DENVER – Western governors are concerned that five of seven states being considered as the storage site for the nation’s excess mercury are in the West.

The Denver-based Western Governors’ Association sent a letter Monday to the Department of Energy requesting a comprehensive assessment of the sites that includes the risks of transporting the highly toxic material.

Montana Gov. Brian Schweizter, the group’s chairman, and Idaho Gov. C.L. “Butch” Otter, vice chairman, wrote that the West already shoulders a disproportionate share of the burden of storing hazardous waste from the nation’s weapons production and commerce.

“The West is willing to do its share but the region should not become the dumping ground for all of the Nation’s waste problems,” the two wrote.

The Department of Energy is considering sites in Washington, Idaho, Nevada, Colorado, Texas, Missouri and South Carolina. Some of the mercury is from industrial and weapons uses.

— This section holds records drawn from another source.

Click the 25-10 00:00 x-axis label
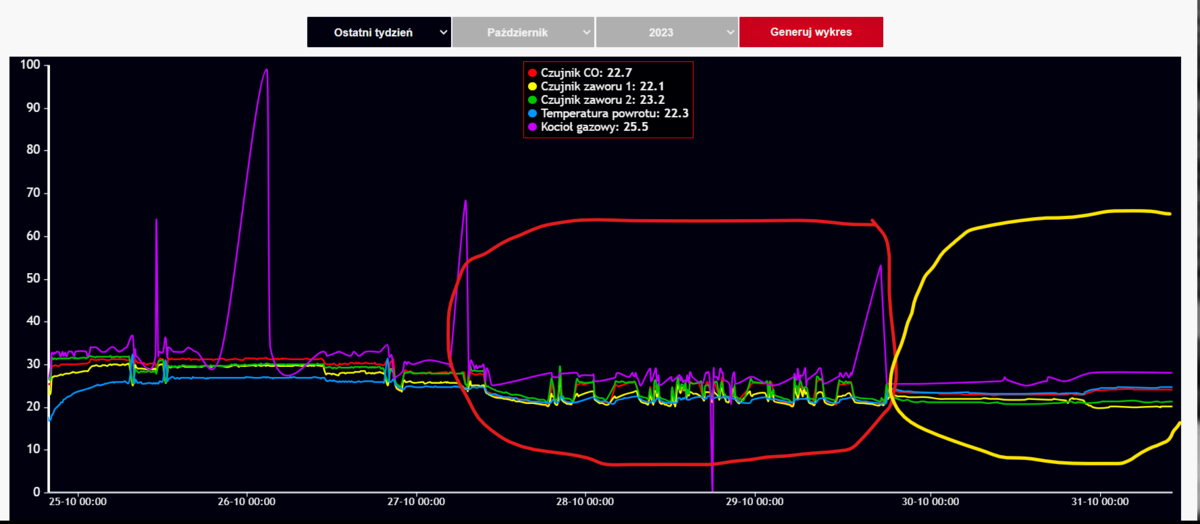The image size is (1200, 524). 78,502
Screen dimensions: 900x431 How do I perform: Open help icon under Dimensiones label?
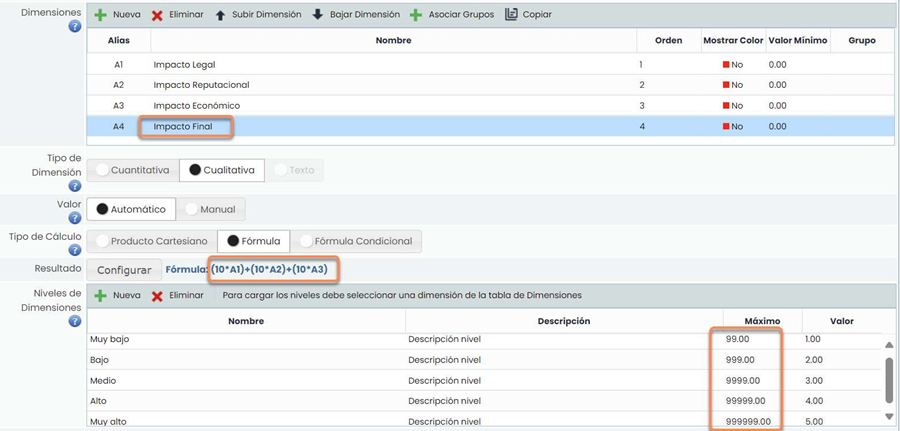(x=74, y=27)
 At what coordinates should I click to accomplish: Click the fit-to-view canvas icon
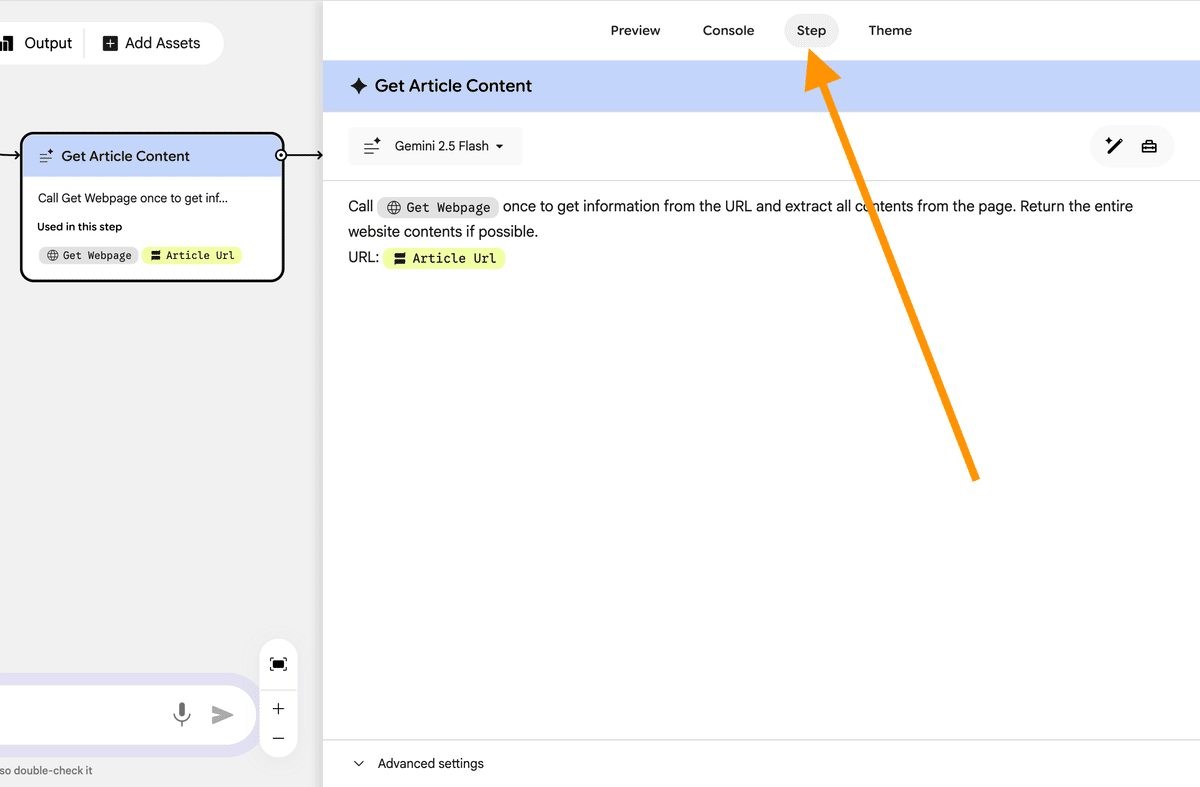pos(277,663)
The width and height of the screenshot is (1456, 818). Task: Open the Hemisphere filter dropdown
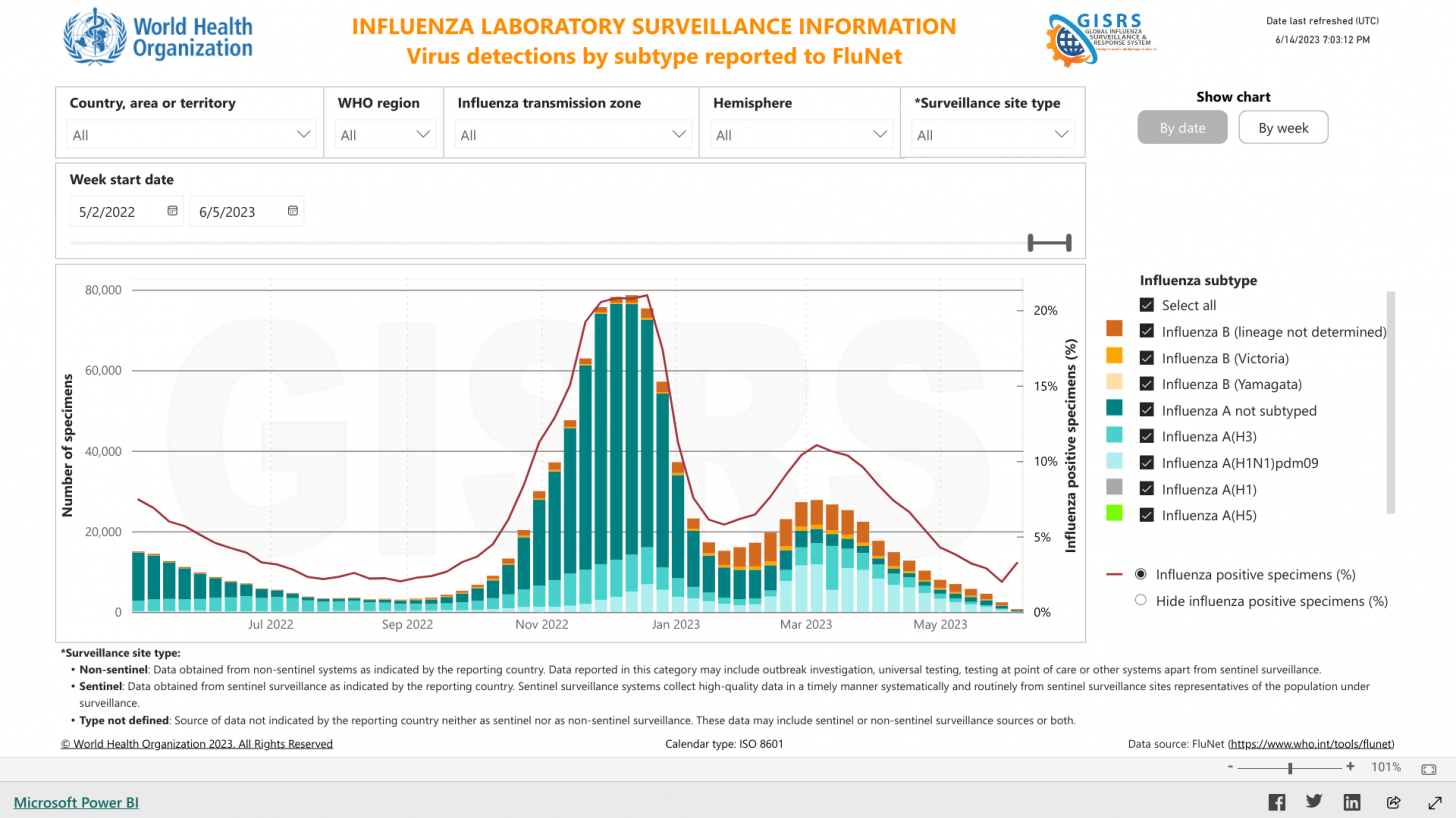(880, 133)
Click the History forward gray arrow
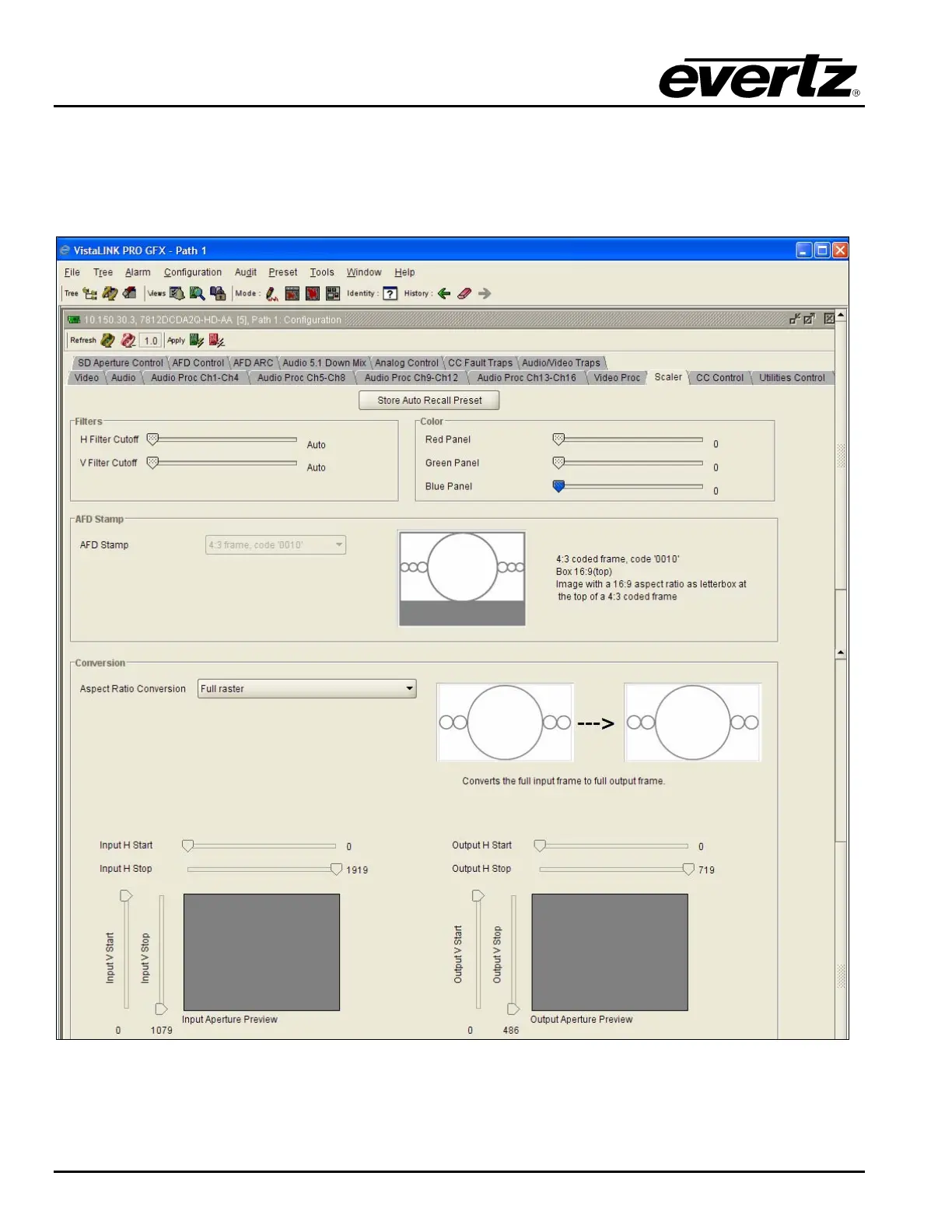952x1232 pixels. 485,293
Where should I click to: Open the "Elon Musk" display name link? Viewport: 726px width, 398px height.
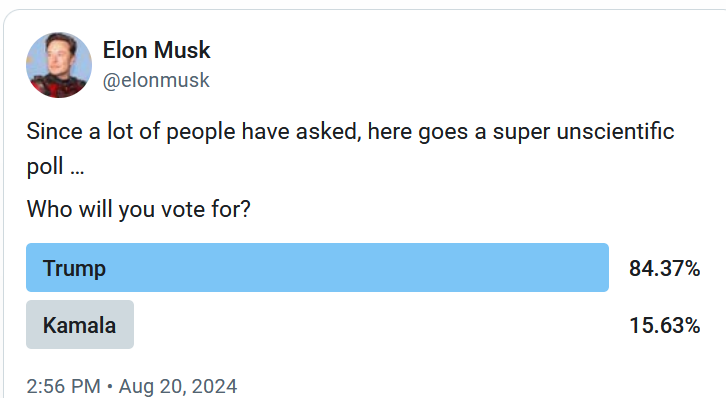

A bill sponsored last year by then-U.S. Sen. Barack Obama bars exports of surplus elemental mercury, the purest form. The exports have often gone to developing countries with less restrictive environmental regulations.

The bill, signed by President George W. Bush, also requires the energy department to identify a safe, long-term storage site for up to 17,000 tons of mercury.

The department plans to have a mercury storage site selected and operational by 2013.

The Colorado site being considered is south of Grand Junction, about 240 miles west of Denver and near a federal dump for uranium waste. Gov. Bill Ritter opposes storing the mercury there, saying the waste should be stored close to where it’s generated. He also notes the site is close to the Colorado River, one of the major water sources in the West.